SQL Data Warehouse
What is Azure SQL Data Warehouse?
Azure SQL Data Warehouse, a truly elastic cloud data warehousing service, is your go-to SQL-based view across all your data, making it simple and cost-effective to transform business insights. At approximately 1/10th of the cost of traditional appliance solutions, SQL Data Warehouse delivers more freedom to scale as your business needs grow and change — you only pay for the storage you use and only the compute you need, when you need it.
Benefits of SQL Data Warehouse:
> Decouples storage from compute <
> Integrates across the Azure platform <
> Utilizes SQL Server Transact-SQL (T-SQL) and tools <
> Enables increasing, decreasing, pausing, or resuming compute <
> Combines the SQL Server relational database with Azure cloud scale-out capabilities <
> Complies with various legal and business security requirements such as SOC and ISO <
SQL Data Warehouse is a massively parallel processing (MPP) distributed database system. Behind the scenes, SQL Data Warehouse spreads your data across many shared-nothing storage and processing units. The data is stored in a Premium locally redundant storage layer on top of which dynamically linked Compute nodes execute queries. SQL Data Warehouse takes a “divide and conquer” approach to running loads and complex queries. Requests are received by a Control node, optimized for distribution, and then passed to Compute nodes to do their work in parallel.

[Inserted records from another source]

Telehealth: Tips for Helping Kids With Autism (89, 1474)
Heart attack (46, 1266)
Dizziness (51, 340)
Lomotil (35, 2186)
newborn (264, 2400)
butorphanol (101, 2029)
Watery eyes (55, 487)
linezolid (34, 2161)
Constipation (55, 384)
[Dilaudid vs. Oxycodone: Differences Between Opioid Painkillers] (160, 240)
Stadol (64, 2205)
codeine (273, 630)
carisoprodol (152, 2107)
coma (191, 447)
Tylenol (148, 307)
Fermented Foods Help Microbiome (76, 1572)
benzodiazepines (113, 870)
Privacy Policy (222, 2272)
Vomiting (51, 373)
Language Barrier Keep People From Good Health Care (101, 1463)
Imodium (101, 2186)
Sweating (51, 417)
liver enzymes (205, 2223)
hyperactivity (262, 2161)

The MPP approach is aided by several data warehousing specific performance optimizations, including:
A distributed query optimizer and set of complex statistics across all data. Using information on data size and distribution, the service is able to optimize queries by assessing the cost of specific distributed query operations.
Advanced algorithms and techniques integrated into the data movement process to efficiently move data among computing resources as necessary to perform the query. These data movement operations are built in, and all optimizations to the Data Movement Service happen automatically.
Clustered columnstore indexes by default. By using column-based storage, SQL Data Warehouse gets on average 5x compression gains over traditional row-oriented storage, and up to 10x or more query performance gains. Analytics queries that need to scan a large number of rows work better with columnstore indexes.
SQL Data Warehouse is built with similar technologies as SQL Database, which means that users can expect consistent and predictable performance for analytical queries. Users should expect to see performance scale linearly as they add or subtract Compute nodes. Allocation of resources to your SQL Data Warehouse is measured in Data Warehouse Units (DWUs). DWUs are a measure of underlying resources like CPU, memory, IOPS, which are allocated to your SQL Data Warehouse. Increasing the number of DWUs increases resources and performance. Specifically, DWUs help ensure that:
You are able to scale your data warehouse without worrying about the underlying hardware or software.
You can predict performance improvement for a DWU level before changing the compute of your data warehouse.
The underlying hardware and software of your instance can change or move without affecting your workload performance.
Microsoft can improve the underlying architecture of the service without affecting the performance of your workload.
Microsoft can rapidly improve performance in SQL Data Warehouse, in a way that is scalable and evenly effects the system.
SQL Data Warehouse is based on the SQL Server relational database engine, and includes many of the features you expect from an enterprise data warehouse. If you already know T-SQL, it’s easy to transfer your knowledge to SQL Data Warehouse. Whether you are advanced or just getting started, the examples across the documentation will help begin. Overall, you can think about the way that we’ve constructed the language elements of SQL Data Warehouse as follows:
SQL Data Warehouse uses T-SQL syntax for many operations. It also supports a broad set of traditional SQL constructs, such as stored procedures, user-defined functions, table partitioning, indexes, and collations.
SQL Data Warehouse also contains various newer SQL Server features, including: clustered columnstore indexes, PolyBase integration, and data auditing (complete with threat assessment).
SQL Data Warehouse stores all data in Azure Premium locally redundant storage. Multiple synchronous copies of the data are maintained in the local data center to guarantee transparent data protection against localized failures. In addition, SQL Data Warehouse automatically backs up your active (unpaused) databases at regular intervals using Azure Storage Snapshots.
SQL Data Warehouse also integrates many of the tools that SQL Server users may be familiar with. These tools include:
Polybase allows you to leverage your data from different sources by using familiar T-SQL commands. Polybase enables you to query non-relational data held in Azure Blob storage as though it is a regular table. Use Polybase to query non-relational data, or to import non-relational data into SQL Data Warehouse.+
PolyBase uses external tables to access non-relational data. The table definitions are stored in SQL Data Warehouse, and you can access them by using SQL and tools like you would access normal relational data.
Polybase is agnostic in its integration. It exposes the same features and functionality to all the sources that it supports. The data read by Polybase can be in various formats, including delimited files or ORC files.
PolyBase can be used to access blob storage that is also being used as storage for an HDInsight cluster. This gives you access to the same data with relational and non-relational tools.